PM Group uses models and a proprietary logistics app to capture and share real-time, immersive information about jobsites. This approach enables more effective safety training and allows workers and contractors to familiarize themselves with sites before actually stepping foot on them. In addition to improving safety, that streamlines work, saving time, effort, and energy.
Using better data enables both talent and technology, to make sure teams and tools have the information and inputs they need. “Every day, our logistics app is updated with movement of crane activity or pedestrian changes so that information is accurate that day rather than something that was made two months ago,” says Butler.
PM Group extensively interrogates every model it receives from internal and external engineers. “We give it a scorecard and if it fails on something that we feel is critical for model health, then we will not take it on. We’ll say, ‘It failed but here’s how to fix it.’ And then we’ll ask them to resubmit.”
Putting models through increased rigor on the front end ensures more efficient work and improved quality control on the back end. It has even resulted in new job roles, according to Butler, who created the position of “model QA technician” to provide a data liaison between engineers and clients. Though the role didn’t exist a few years ago, she now has three model QA technicians on her team. “Every project wants one,” she says of the role. “It’s really improving the quality of our submissions and is educating our clients on what they are getting from the engineer of record.”

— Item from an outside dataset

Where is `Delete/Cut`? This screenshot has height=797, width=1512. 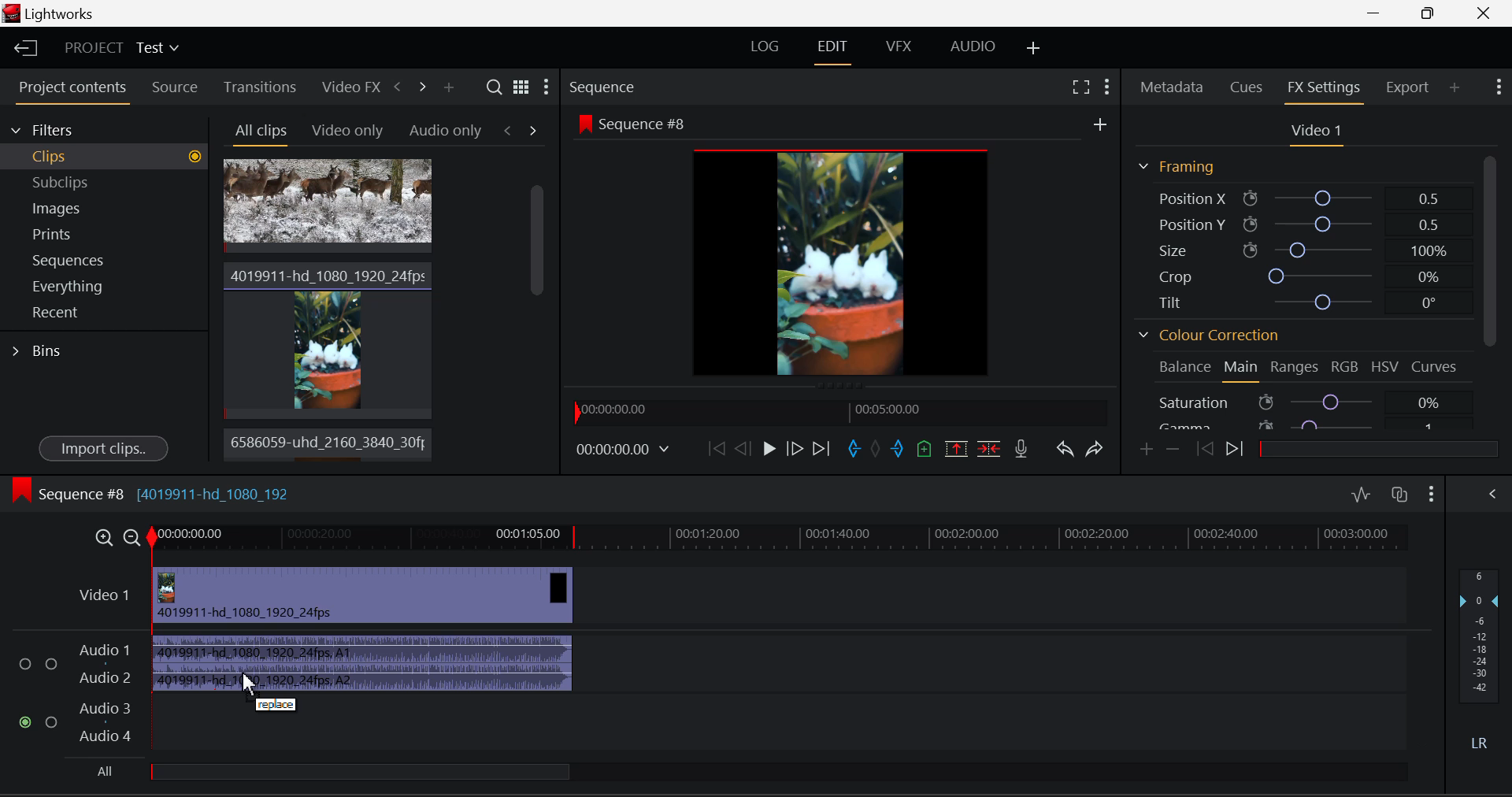
Delete/Cut is located at coordinates (989, 448).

To maintain its positive momentum for its people and technology, PM Group embraces a long-term view of staffing and professional development. That starts with skills assessment and planning.
“Skill set evaluation is really underestimated in the industry. Everybody’s clamoring to fill roles without really understanding competency,” Butler says. PM Group applies the same effort to engineering career paths as it does to engineering buildings. “It’s understanding where people are at right now, where they want to be in five years, and how you can support that.”
This also requires understanding where your business is going, what skills it will need, and how you can prepare the people you have today for the roles of tomorrow—for example, by embracing the idea of digital apprenticeships.
“If I wanted someone to come into the trade and I wanted to make them an electrician, there are apprenticeships to help them do that. But if I want somebody to be a BIM clash manager, there are no apprenticeships to put them on that path,” Butler says. “That’s a huge miss in our industry. We need to be a little bit more nurturing.”
Nurturing isn’t about being soft, Butler says—it’s about being strategic. When leaders know what their team members are good at and what they want to achieve, it’s a clearer path to making smart investments in people and technology that will yield positive results for the individual and for the business.